*** Begin section ***

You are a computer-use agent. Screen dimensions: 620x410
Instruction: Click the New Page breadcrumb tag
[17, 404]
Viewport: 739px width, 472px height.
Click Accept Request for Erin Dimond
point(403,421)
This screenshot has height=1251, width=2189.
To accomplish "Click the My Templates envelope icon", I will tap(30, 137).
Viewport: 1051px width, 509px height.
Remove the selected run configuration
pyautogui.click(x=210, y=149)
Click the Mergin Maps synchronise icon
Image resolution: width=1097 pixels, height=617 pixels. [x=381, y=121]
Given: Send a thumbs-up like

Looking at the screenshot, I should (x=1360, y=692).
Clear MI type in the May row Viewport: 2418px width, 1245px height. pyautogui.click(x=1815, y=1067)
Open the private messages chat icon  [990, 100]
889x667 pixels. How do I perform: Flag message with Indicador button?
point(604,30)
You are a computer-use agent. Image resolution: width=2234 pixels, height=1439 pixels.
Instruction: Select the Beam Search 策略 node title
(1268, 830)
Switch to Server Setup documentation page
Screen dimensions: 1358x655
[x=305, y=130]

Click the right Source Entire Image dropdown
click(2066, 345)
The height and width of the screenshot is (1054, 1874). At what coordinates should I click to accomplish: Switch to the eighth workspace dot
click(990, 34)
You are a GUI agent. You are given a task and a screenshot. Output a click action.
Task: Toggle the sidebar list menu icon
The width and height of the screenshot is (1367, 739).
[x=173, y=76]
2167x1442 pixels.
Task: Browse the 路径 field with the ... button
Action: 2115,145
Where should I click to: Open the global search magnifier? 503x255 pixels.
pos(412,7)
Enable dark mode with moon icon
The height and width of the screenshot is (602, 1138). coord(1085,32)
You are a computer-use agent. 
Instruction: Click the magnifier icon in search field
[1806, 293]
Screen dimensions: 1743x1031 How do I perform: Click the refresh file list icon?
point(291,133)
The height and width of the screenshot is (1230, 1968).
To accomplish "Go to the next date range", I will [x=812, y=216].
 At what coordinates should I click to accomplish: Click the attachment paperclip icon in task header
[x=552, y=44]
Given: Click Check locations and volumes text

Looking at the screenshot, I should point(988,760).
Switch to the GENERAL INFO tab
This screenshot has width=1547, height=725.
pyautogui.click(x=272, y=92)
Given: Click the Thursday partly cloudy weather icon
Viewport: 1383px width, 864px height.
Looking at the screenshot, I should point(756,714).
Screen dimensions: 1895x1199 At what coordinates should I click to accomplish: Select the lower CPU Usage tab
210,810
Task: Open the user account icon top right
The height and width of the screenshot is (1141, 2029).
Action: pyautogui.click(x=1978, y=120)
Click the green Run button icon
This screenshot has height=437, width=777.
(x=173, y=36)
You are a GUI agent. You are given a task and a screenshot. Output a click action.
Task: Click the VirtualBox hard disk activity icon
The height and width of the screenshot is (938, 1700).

*** End section ***

Task objective ::
Across the entries above, work out how many lines include the string "computer", and report only that figure.

Output for this task ::
3